=== Provided records ===
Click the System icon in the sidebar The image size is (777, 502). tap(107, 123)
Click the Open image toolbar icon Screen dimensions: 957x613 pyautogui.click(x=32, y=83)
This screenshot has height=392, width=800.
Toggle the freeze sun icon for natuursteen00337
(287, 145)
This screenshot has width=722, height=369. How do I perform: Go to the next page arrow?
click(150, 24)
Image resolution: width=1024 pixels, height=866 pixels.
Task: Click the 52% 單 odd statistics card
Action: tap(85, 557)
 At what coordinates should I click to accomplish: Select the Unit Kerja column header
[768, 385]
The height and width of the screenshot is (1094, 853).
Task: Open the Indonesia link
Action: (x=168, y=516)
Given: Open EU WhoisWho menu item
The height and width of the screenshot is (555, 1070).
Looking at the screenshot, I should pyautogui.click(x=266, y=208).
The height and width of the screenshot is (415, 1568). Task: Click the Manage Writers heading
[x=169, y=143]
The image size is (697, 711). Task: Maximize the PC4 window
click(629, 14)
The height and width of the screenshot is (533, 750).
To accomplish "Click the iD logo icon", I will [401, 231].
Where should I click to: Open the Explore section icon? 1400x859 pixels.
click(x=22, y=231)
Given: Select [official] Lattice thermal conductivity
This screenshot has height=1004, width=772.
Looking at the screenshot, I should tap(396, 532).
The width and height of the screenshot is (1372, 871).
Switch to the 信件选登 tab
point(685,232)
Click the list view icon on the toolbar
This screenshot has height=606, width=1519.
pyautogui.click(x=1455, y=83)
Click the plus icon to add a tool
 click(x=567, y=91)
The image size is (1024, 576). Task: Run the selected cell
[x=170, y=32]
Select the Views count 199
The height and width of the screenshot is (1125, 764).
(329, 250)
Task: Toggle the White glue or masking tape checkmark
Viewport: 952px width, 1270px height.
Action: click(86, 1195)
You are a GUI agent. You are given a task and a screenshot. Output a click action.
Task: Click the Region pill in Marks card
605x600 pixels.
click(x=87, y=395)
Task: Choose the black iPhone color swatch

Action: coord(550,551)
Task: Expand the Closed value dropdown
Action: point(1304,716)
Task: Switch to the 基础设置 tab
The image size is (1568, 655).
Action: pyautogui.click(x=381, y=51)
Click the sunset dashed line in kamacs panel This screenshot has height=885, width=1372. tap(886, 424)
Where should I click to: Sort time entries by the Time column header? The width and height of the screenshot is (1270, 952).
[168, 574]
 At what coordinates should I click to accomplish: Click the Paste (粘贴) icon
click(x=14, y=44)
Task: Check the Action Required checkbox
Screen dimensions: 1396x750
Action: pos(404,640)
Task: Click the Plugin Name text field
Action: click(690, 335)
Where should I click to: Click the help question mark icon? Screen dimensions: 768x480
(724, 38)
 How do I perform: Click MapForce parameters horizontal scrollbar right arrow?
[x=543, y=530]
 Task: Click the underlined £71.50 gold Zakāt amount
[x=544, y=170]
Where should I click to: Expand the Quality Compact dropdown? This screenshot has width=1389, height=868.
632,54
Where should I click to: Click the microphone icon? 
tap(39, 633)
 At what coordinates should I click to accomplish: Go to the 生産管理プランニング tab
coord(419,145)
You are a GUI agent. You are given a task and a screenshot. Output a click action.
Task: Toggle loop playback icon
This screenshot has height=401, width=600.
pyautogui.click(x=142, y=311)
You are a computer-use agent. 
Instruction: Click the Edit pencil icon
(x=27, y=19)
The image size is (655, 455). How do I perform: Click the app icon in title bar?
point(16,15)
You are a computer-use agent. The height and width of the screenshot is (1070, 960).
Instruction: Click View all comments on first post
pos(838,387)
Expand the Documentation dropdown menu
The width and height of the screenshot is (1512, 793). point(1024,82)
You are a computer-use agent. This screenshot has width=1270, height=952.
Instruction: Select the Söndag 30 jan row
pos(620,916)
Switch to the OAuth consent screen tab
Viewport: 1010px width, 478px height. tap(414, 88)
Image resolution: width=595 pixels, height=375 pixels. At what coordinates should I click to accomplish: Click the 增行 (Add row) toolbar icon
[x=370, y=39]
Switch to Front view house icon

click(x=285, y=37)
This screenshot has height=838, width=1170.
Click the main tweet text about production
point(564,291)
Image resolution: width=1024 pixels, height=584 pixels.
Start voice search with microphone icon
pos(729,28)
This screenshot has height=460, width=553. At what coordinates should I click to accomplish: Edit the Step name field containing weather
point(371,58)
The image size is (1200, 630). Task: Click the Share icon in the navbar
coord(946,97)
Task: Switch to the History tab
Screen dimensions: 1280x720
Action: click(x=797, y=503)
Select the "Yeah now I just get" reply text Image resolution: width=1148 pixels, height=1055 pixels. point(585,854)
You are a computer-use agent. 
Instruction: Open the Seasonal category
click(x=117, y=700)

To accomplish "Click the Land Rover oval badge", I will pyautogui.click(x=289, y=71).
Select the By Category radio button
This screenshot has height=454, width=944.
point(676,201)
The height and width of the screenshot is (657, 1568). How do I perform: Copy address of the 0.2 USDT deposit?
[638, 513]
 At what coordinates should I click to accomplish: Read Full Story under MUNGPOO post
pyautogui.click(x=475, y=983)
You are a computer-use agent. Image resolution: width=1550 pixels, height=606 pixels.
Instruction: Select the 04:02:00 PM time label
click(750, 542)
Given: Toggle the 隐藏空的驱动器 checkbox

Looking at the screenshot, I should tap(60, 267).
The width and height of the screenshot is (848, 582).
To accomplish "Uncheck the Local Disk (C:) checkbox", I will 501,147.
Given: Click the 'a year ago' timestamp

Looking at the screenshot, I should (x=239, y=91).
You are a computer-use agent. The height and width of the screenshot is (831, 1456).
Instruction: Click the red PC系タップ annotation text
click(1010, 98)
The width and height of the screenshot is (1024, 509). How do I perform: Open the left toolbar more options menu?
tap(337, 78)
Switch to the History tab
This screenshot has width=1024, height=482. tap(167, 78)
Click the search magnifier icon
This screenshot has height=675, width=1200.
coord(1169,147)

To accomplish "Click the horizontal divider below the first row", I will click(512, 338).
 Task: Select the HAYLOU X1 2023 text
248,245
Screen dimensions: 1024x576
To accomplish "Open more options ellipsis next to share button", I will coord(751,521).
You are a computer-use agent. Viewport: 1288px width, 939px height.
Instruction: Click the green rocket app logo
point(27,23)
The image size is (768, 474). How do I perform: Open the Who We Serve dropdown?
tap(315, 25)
===
Work order:
Every entry must be repeated exactly; none may be skipped.

Problem solution:
Click the System icon in the sidebar The image size is (777, 502). tap(107, 123)
Click the Open image toolbar icon Screen dimensions: 957x613 pyautogui.click(x=32, y=83)
This screenshot has height=392, width=800.
Toggle the freeze sun icon for natuursteen00337
(287, 145)
This screenshot has width=722, height=369. How do I perform: Go to the next page arrow?
click(150, 24)
Image resolution: width=1024 pixels, height=866 pixels.
Task: Click the 52% 單 odd statistics card
Action: tap(85, 557)
 At what coordinates should I click to accomplish: Select the Unit Kerja column header
[768, 385]
The height and width of the screenshot is (1094, 853).
Task: Open the Indonesia link
Action: (x=168, y=516)
Given: Open EU WhoisWho menu item
The height and width of the screenshot is (555, 1070).
Looking at the screenshot, I should pyautogui.click(x=266, y=208).
The height and width of the screenshot is (415, 1568). Task: Click the Manage Writers heading
[x=169, y=143]
The image size is (697, 711). Task: Maximize the PC4 window
click(629, 14)
The height and width of the screenshot is (533, 750).
To accomplish "Click the iD logo icon", I will [401, 231].
Where should I click to: Open the Explore section icon? 1400x859 pixels.
click(x=22, y=231)
Given: Select [official] Lattice thermal conductivity
This screenshot has height=1004, width=772.
Looking at the screenshot, I should tap(396, 532).
The width and height of the screenshot is (1372, 871).
Switch to the 信件选登 tab
point(685,232)
Click the list view icon on the toolbar
This screenshot has height=606, width=1519.
pyautogui.click(x=1455, y=83)
Click the plus icon to add a tool
 click(x=567, y=91)
The image size is (1024, 576). Task: Run the selected cell
[x=170, y=32]
Select the Views count 199
The height and width of the screenshot is (1125, 764).
(329, 250)
Task: Toggle the White glue or masking tape checkmark
Viewport: 952px width, 1270px height.
Action: click(86, 1195)
You are a GUI agent. You are given a task and a screenshot. Output a click action.
Task: Click the Region pill in Marks card
605x600 pixels.
click(x=87, y=395)
Task: Choose the black iPhone color swatch

Action: coord(550,551)
Task: Expand the Closed value dropdown
Action: point(1304,716)
Task: Switch to the 基础设置 tab
The image size is (1568, 655).
Action: pyautogui.click(x=381, y=51)
Click the sunset dashed line in kamacs panel This screenshot has height=885, width=1372. tap(886, 424)
Where should I click to: Sort time entries by the Time column header? The width and height of the screenshot is (1270, 952).
[168, 574]
 At what coordinates should I click to accomplish: Click the Paste (粘贴) icon
click(x=14, y=44)
Task: Check the Action Required checkbox
Screen dimensions: 1396x750
Action: pos(404,640)
Task: Click the Plugin Name text field
Action: click(690, 335)
Where should I click to: Click the help question mark icon? Screen dimensions: 768x480
(724, 38)
 How do I perform: Click MapForce parameters horizontal scrollbar right arrow?
[x=543, y=530]
 Task: Click the underlined £71.50 gold Zakāt amount
[x=544, y=170]
Where should I click to: Expand the Quality Compact dropdown? This screenshot has width=1389, height=868.
632,54
Where should I click to: Click the microphone icon? 
tap(39, 633)
 At what coordinates should I click to accomplish: Go to the 生産管理プランニング tab
coord(419,145)
You are a GUI agent. You are given a task and a screenshot. Output a click action.
Task: Toggle loop playback icon
This screenshot has height=401, width=600.
pyautogui.click(x=142, y=311)
You are a computer-use agent. 
Instruction: Click the Edit pencil icon
(x=27, y=19)
The image size is (655, 455). How do I perform: Click the app icon in title bar?
point(16,15)
You are a computer-use agent. The height and width of the screenshot is (1070, 960).
Instruction: Click View all comments on first post
pos(838,387)
Expand the Documentation dropdown menu
The width and height of the screenshot is (1512, 793). point(1024,82)
You are a computer-use agent. This screenshot has width=1270, height=952.
Instruction: Select the Söndag 30 jan row
pos(620,916)
Switch to the OAuth consent screen tab
Viewport: 1010px width, 478px height. tap(414, 88)
Image resolution: width=595 pixels, height=375 pixels. At what coordinates should I click to accomplish: Click the 增行 (Add row) toolbar icon
[x=370, y=39]
Switch to Front view house icon

click(x=285, y=37)
This screenshot has height=838, width=1170.
Click the main tweet text about production
point(564,291)
Image resolution: width=1024 pixels, height=584 pixels.
Start voice search with microphone icon
pos(729,28)
This screenshot has height=460, width=553. At what coordinates should I click to accomplish: Edit the Step name field containing weather
point(371,58)
The image size is (1200, 630). Task: Click the Share icon in the navbar
coord(946,97)
Task: Switch to the History tab
Screen dimensions: 1280x720
Action: click(x=797, y=503)
Select the "Yeah now I just get" reply text Image resolution: width=1148 pixels, height=1055 pixels. point(585,854)
You are a computer-use agent. 
Instruction: Open the Seasonal category
click(x=117, y=700)

To accomplish "Click the Land Rover oval badge", I will pyautogui.click(x=289, y=71).
Select the By Category radio button
This screenshot has height=454, width=944.
point(676,201)
The height and width of the screenshot is (657, 1568). How do I perform: Copy address of the 0.2 USDT deposit?
[638, 513]
 At what coordinates should I click to accomplish: Read Full Story under MUNGPOO post
pyautogui.click(x=475, y=983)
You are a computer-use agent. Image resolution: width=1550 pixels, height=606 pixels.
Instruction: Select the 04:02:00 PM time label
click(750, 542)
Given: Toggle the 隐藏空的驱动器 checkbox

Looking at the screenshot, I should tap(60, 267).
The width and height of the screenshot is (848, 582).
To accomplish "Uncheck the Local Disk (C:) checkbox", I will 501,147.
Given: Click the 'a year ago' timestamp

Looking at the screenshot, I should (x=239, y=91).
You are a computer-use agent. The height and width of the screenshot is (831, 1456).
Instruction: Click the red PC系タップ annotation text
click(1010, 98)
The width and height of the screenshot is (1024, 509). How do I perform: Open the left toolbar more options menu?
tap(337, 78)
Switch to the History tab
This screenshot has width=1024, height=482. tap(167, 78)
Click the search magnifier icon
This screenshot has height=675, width=1200.
coord(1169,147)

To accomplish "Click the horizontal divider below the first row", I will click(512, 338).
 Task: Select the HAYLOU X1 2023 text
248,245
Screen dimensions: 1024x576
To accomplish "Open more options ellipsis next to share button", I will coord(751,521).
You are a computer-use agent. Viewport: 1288px width, 939px height.
Instruction: Click the green rocket app logo
point(27,23)
The image size is (768, 474). How do I perform: Open the Who We Serve dropdown?
tap(315, 25)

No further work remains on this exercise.